When I was doing my undergrad work in Hawaii, I took a course called Comp Studies that covered a lot of the issues we addressed as a class on Friday. I wrote this paper about Creative and Academic writing, the divide between the two, and ultimately how they cannot be separated because ALL writing is inherently “creative” writing.

After reading Freire and hearing what everyone else in the class had to say, I felt myself drifting back toward that same notion. At first I wanted to side with Freire – his ideas are compelling in the beginning. But as I read on, I just couldn’t get on board with the polarization of the two schools of thought. Freire wants to get rid of this “banking method” of teaching and embrace this “problem-posing” model. We figured out in class (I think) that he looks at students, the learners, as these receptacles for knowledge and completely dehumanizes the individual.

The idea is that each individual learns by having an understanding of BOTH his/her own background, upbringing, interactions with the world AND an understanding of the fundamental tools (historical methods) for writing, rhetoric, etc. Once these two understandings happen, the individual can then create.

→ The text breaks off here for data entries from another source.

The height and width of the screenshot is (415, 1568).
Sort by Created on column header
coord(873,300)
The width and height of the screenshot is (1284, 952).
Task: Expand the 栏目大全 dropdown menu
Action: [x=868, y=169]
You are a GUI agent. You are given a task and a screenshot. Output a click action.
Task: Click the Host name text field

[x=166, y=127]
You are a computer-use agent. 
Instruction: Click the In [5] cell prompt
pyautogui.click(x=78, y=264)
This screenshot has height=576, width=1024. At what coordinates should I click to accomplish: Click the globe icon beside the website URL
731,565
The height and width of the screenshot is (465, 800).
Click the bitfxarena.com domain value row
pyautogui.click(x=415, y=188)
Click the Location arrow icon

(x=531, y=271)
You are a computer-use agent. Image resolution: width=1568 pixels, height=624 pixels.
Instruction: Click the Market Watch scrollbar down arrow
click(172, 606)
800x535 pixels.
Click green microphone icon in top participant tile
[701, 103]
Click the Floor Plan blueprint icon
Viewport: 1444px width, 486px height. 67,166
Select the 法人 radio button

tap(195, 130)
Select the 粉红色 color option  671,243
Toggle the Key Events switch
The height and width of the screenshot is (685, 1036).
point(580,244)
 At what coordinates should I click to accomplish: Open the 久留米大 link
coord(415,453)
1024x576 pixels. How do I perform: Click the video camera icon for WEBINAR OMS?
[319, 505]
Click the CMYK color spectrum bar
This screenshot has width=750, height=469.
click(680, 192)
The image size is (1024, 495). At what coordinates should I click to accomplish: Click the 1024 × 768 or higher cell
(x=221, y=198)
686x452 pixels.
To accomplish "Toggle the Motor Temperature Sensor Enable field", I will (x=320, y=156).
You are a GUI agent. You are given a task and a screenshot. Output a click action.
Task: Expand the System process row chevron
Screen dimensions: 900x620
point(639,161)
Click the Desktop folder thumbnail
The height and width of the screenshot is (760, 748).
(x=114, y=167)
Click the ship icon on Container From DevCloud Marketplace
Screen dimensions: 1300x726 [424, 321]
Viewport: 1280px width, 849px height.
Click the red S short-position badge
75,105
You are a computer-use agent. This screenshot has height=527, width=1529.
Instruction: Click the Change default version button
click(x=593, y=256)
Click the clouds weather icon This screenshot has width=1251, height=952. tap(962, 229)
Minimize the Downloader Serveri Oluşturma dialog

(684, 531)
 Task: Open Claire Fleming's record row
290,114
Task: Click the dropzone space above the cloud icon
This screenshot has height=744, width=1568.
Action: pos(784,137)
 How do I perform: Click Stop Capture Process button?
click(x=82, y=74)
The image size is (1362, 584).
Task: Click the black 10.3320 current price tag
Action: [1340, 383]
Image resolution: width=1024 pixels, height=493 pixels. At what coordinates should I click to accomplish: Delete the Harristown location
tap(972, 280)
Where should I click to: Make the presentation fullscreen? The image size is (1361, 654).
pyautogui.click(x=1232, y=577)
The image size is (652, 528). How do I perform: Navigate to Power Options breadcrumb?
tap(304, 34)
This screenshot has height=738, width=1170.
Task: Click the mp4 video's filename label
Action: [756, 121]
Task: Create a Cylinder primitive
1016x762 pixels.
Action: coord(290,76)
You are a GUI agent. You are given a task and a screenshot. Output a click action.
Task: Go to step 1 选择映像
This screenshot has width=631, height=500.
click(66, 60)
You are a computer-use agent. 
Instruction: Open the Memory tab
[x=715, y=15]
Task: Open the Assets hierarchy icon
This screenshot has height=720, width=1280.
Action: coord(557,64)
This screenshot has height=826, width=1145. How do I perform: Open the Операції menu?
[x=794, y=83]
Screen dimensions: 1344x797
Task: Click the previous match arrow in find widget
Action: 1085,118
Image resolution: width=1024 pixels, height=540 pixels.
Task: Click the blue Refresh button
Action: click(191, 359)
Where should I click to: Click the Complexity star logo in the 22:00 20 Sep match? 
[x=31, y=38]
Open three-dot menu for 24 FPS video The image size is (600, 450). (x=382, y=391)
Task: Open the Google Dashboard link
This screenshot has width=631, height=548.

And ultimately, that is what we are asking students/writers to do from the onset: create something new on paper. The parameters of which are defined by these historical methods. So my question would be, how can we tell students to create something, but not be creative when doing it?

In Hawaii, the schism between academic/creative writing is HUGE because nearly all teachers on the island are white and come from a Western cannon, while all the students are either Filipino, Native Hawaiian, hapa-haole, Micronesian, etc. There is this idea that “non-white” learners need the fundamental knowledge so badly that creativity is virtually non-existent. The result of this however, is a complete disinterest in the fundamental knowledge and therefore no learning or progress whatsoever when it comes to expressing argument/ideas on paper. As I said before, this is a prime example for how the two schools of thinking are imperative to successfully teaching.

In a practical sense, I think we can encourage creativity in lesson plans, writing prompts, reading responses, and just general class discussion. I say “encourage creativity” because I truly believe that, no matter what we do as teachers, the creative mind is active at some level in every thinking being. Figuring out how to utilize that idea is the job of the instructor/program.

I encourage everyone to watch Ken Robinson’s TED Talks on Creativity if you haven’t already.

 

Also, I hope this is what these posts are supposed to look like…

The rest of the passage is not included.